Charette also moves for consolidation of the two actions pursuant to CPLR 602. There is no opposition to that portion of Charette’s motion and the court finds that consolidation of these actions is appropriate and this portion of Charette’s motion is granted.

There is no dispute that a device known as an “anti-tip” bracket was not installed with the stove when it was initially placed and located in the second floor residence at 131 East Colvin Street. An anti-tip bracket is a device which secures the rear portion of the stove to the floor and which prevents the stove from tipping over, such as when heavy objects are placed upon the oven door when it is in the open position.

Leo Charette testified that he knew of the existence of anti-tip devices “as soon as they came out” and since at least 1991 (Charette examination before trial transcript [EBT tr] at 23, 35, 121). Charette had the capability to install the anti-tip devices (id. at 138, 142) but did not because he did not know what type of flooring he would encounter in the SMNC apartments and “it was a big deal to install these anti-tips” (id. at 70).3 Leo Charette testified that an anti-tip bracket or device did come with the range but Charette “did not put them on.” (Charette EBT tr at 47.) Further into his deposition, Leo Charette testified that it was the manufacturer’s (Gibson) practice to ship an anti-tip device with every new gas range, but he had no personal knowledge whether such a device came with this particular unit (id. at 85-86).4 Mr. Charette also testified that the product instruction booklet would be put in with the anti-tip device from the manufacturer (id. at 47-48). Defendant Charette has not provided the court with a copy of the instruction booklet or owner’s manual. The first time that Charette undertook a practice to offer SMNC anti-tip bracket installations with new gas range purchases was after the commencement of this lawsuit (id. at 67). Prior to that time, Charette’s practice was to install *296anti-tip devices on new ranges only if the customer asked for it (id. at 48).

The Pleadings

Plaintiffs’ complaint against SMNC sounds in negligence under a broadly pleaded premises liability theory. The complaint alleges that SMNC was negligent in “allowing, creating and/or permitting a dangerous, hazardous and/or unsafe condition to be, become and/or remain on said apartment complex premises.” (Plaintiffs’ complaint 1115.)

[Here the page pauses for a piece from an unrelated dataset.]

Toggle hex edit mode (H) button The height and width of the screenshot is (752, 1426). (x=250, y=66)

SMNC’s third-party complaint against Charette seeks indemnity and contribution from Charette Brothers and, within its third cause of action,5 alleges as follows:

“13. The 30-inch gas range was unreasonably safe for its intended and reasonably foreseeable uses and misuses and thus defectively designed.
“14. The 30-inch gas range was not accompanied by adequate warnings of risks of personal injury and/or tipping.
“15. The 30-inch gas range was defectively manufactured.
“16. If the aforesaid incident occurred as alleged in plaintiff’s complaint, it was due solely to design defects, manufacture defects, and/or inadequate, warnings on the part of third-party defendant [Charette Brothers] without any negligence on the part of Syracuse Model Neighborhood.
“17. If the accident, injuries and damages alleged in the plaintiffs’ complaint were not caused by reason of the negligence and culpability of the plaintiff herself, it was the design defects, manufacture defects and/or inadequate warnings on the part of third-party defendant [Charette Brothers] that were the cause of or contributed to the accident, damages and injuries, in whole or in part, and defendant/ third-party plaintiff will be entitled to judgment over and contribution from the third-party defendant [Charette Brothers] based on the third-party defendant’s proportionate share of negligence and *297liability.”

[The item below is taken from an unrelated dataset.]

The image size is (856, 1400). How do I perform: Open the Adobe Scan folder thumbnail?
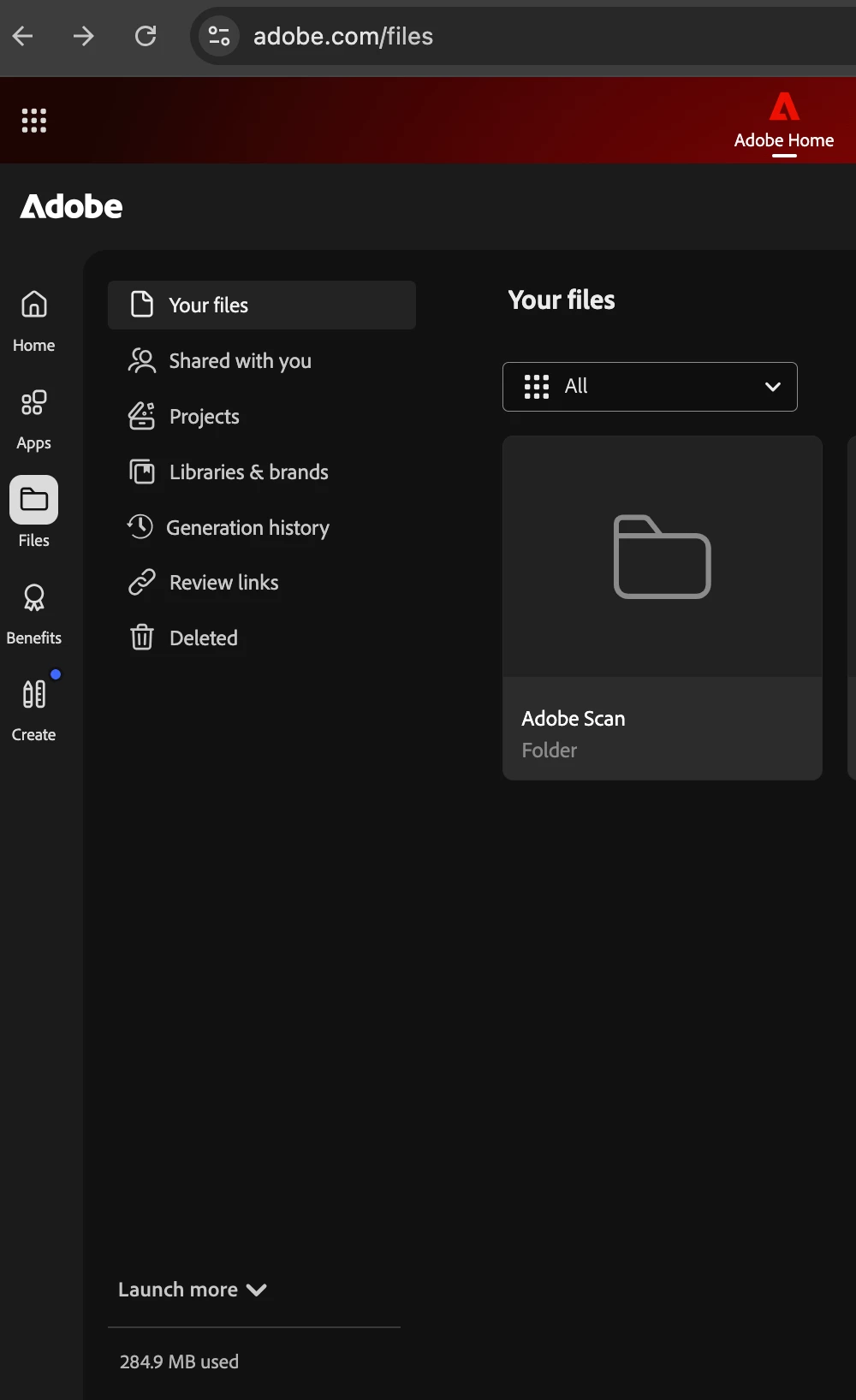[663, 557]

Accordingly, the third-party complaint advances negligence and products liability theories of liability, including strict products liability, against third-party defendant Charette.

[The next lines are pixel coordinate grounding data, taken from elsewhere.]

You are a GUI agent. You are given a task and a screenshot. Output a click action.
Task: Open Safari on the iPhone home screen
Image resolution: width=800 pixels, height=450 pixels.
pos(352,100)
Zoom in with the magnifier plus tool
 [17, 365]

Charette’s Motion for Summary Judgment

Charette’s original moving papers asserted one ground for dismissal of the third-party complaint, that being the undisputed fact that Charette did not install the stove in the apartment location (113 East Borden) where the incident of June 20, 2000 occurred. Other than relying upon the fact that Charette did not install the subject gas range at 113 East Borden, Charette’s moving papers do not address third-party defendant’s products liability theories.

Legal Analysis

When pursuing summary judgment, the movant bears the threshold burden of tendering evidentiary proof in admissible form demonstrating the absence of any material issue of fact and establishing entitlement to judgment as a matter of law. Once this showing has been made, the burden shifts to the non-moving party to produce evidentiary proof in admissible form sufficient to establish the existence of material issues of fact that require a trial for resolution (Giuffrida v Citibank Corp., 100 NY2d 72, 81 [2003]). Regardless of the sufficiency of the opposing papers, in the absence of admissible evidence sufficient to preclude any material issue of fact, summary judgment is unavailable (Ayotte v Gervasio, 81 NY2d 1062, 1063 [1993]; Finkelstein v Cornell Univ. Med. Coll., 269 AD2d 114, 117 [1st Dept 2000]).

Negligent Installation at 113 East Borden

Charette’s moving papers rely heavily and exclusively upon the undisputed fact that it did not install the gas range at the 113 East Borden location. According to Charette, this simple fact and analysis entitles Charette to dismissal of third-party plaintiffs entire complaint.

Upon a careful review of the third-party complaint, however, this court does not find that the third-party complaint advances a theory of liability against Charette on a negligent installation at 113 East Borden basis. SMNC has not taken the position that Charette negligently installed the gas range at 113 East Borden. Nonetheless, to the extent that Charette believes that *298SMNC’s third-party complaint advances a claim that Charette negligently performed the actual installation of the unit at 113 East Borden, such a theory has no factual basis and is dismissed in its entirety.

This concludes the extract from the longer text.